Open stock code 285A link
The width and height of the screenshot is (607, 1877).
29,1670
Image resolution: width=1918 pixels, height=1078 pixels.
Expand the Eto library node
#####
— What you have to do —
Could you set down every one of the items above again, word for word and in the same order?

— Result for this exercise —
Open stock code 285A link
The width and height of the screenshot is (607, 1877).
29,1670
Image resolution: width=1918 pixels, height=1078 pixels.
Expand the Eto library node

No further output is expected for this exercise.